3.3. Calculation for Emissions of VOC Species

The daily VOC emissions from the concentrations were calculated using Equation (1) and are shown in Figure 5. Among all industries, GP showed the highest emissions, releasing 5934 mg day⁻¹ of VOCs. This emission was more than twice as high compared with the emissions from the PSL industry, which had the second-highest VOC emissions at 2445 mg day⁻¹. WF, OP, and PNT represented very similar daily emissions, calculated at 364 mg day⁻¹, 363 mg day⁻¹, and 363 mg day⁻¹, respectively. The total daily VOC emissions from all industries (12 facilities) were 13,295 mg day⁻¹. In the GP industry, the highest emissions were represented for ethyl acetate (1967 mg day⁻¹), followed by toluene (1447 mg day⁻¹), butyl acetate (898 mg day⁻¹), and propene (707 mg day⁻¹). Ethyl acetate showed the highest emission at 2081 mg day⁻¹ (15.7%) and most of that originated from GP. Toluene showed the second highest emission at 1950 mg day⁻¹ (14.7%), significantly influenced by GP and LWB. Butyl acetate was the third highest compound at 1419 mg day⁻¹ (10.7%), particularly influenced by GP, LWB, and WF.
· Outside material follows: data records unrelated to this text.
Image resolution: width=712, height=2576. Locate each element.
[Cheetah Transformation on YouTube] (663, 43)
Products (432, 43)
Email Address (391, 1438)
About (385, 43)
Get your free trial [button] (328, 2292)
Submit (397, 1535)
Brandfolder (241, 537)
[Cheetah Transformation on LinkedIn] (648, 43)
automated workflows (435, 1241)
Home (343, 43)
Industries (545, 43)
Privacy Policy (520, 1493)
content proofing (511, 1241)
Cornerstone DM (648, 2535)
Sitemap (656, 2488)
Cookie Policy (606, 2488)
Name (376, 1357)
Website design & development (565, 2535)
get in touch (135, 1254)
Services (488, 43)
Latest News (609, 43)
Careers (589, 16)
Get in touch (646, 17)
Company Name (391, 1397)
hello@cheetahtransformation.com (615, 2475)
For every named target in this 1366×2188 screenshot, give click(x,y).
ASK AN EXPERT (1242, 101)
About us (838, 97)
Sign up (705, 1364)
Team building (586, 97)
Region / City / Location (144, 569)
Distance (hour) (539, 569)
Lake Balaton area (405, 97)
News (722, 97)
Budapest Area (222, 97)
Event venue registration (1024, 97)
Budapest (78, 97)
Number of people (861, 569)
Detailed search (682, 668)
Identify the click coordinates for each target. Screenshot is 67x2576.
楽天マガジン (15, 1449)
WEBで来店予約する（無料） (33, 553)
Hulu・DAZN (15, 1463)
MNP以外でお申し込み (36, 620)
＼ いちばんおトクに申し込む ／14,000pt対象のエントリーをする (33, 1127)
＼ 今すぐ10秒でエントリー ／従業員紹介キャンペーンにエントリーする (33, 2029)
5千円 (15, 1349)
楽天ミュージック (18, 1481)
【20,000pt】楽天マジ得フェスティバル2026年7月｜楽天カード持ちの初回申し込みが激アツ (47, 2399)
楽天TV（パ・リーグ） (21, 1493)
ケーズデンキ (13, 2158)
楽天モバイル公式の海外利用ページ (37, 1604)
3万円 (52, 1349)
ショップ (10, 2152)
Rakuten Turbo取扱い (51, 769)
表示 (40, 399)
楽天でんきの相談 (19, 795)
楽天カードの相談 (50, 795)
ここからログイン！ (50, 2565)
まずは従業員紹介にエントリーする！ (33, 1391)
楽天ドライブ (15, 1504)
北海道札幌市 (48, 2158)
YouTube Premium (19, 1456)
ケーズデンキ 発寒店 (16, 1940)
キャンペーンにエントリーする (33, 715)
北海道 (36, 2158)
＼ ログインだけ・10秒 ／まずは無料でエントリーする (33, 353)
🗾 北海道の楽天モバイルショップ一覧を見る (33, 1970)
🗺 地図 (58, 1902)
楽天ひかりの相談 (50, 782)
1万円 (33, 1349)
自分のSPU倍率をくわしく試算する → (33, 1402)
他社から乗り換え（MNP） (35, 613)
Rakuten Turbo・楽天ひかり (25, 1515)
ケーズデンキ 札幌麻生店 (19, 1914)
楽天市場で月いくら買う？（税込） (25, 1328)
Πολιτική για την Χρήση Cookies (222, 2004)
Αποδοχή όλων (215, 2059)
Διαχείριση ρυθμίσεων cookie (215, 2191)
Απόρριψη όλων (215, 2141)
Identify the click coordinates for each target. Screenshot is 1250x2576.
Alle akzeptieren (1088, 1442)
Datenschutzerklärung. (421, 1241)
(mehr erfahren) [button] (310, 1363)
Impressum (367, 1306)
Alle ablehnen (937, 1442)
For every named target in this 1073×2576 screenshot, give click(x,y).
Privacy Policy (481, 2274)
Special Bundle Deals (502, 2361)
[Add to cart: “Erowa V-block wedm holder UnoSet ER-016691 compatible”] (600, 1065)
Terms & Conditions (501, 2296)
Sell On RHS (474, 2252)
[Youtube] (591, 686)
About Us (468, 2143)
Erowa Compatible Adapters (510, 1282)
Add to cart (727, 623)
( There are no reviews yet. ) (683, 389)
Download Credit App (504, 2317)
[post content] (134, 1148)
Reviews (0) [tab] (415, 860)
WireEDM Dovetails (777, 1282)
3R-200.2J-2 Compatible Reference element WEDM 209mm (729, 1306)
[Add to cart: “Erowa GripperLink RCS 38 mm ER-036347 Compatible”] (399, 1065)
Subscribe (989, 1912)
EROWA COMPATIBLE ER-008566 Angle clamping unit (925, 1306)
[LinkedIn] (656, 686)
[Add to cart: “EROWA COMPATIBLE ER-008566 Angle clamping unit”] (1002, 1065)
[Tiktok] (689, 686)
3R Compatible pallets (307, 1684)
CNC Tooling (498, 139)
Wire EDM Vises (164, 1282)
This study aimed to identify VOC source profiles by measuring VOC emissions from various industries and figuring out predominant species in each industry. One of the expected findings of this study is to provide fundamental data for developing effective technologies or policies to control VOC emissions in industrial complexes. Given that the development of VOC reduction technologies requires substantial budget and time, it is essential to estimate the emission levels for controlling VOC pollutant from various facilities within industrial complexes. This study suggested that even if a species was measured at a high proportion, its emission could be estimated at a low level. For example, in the PCB industry, phenol and acetone accounted for nearly 40% and 27% of the component ratio, respectively. However, their total daily emissions were only 201 mg day⁻¹, which is quite negligible compared with the total emissions (13,295 mg day⁻¹). Conclusively, controlling VOC emissions of the GP and PSL industries should be targeted and focused for effective VOC mitigation in industrial complexes in Korea.

4. Conclusions

This study explored a comprehensive analysis of VOC emissions from various industries within industrial complexes using PTR-ToF-MS. The findings highlighted the unique VOC profiles of different industrial sectors, emphasizing the considerable contribution of OVOCs in most industries, which play a crucial role in secondary organic aerosol formation and the gas phase reaction of ozone. The metal plating industry exhibited a high proportion of Cl-VOCs, primarily due to the extensive use of chlorinated solvents in cleaning and degreasing processes. Aromatic hydrocarbons also dominated in most industries, except in SP, LOG, and ILS industries. Cl-VOCs showed a relatively higher level in the MP industry than those in other industries and N-VOCs showed high levels in PNT, MP, and ILS industries, respectively.

The results identified substantial variability in VOC emissions, with the GP industry emerging as the highest source, releasing 5934 mg day⁻¹ of VOCs. Ethyl acetate, toluene, butyl acetate, and propene were identified as the primary VOCs in the GP industry, collectively accounting for over 80% of its total emissions. Overall, the total daily VOC emissions from all investigated industries amounted to 13,295 mg day⁻¹, with ethyl acetate and toluene being the most emitted compounds. This study highlighted the importance of targeting VOC sources for controlling and reducing the VOC pollutant in industrial complexes. Therefore, focusing on and targeting the GP and PSL industries would be the most effective approach to controlling VOC emissions in an industrial complex Table S1.

The detailed characterization of VOC source profiles in this study would be helpful to interpret the result of atmospheric models such as the Positive Matrix Factorization (PMF) model and to develop targeted mitigation strategies that are more effective in reducing overall VOC emissions.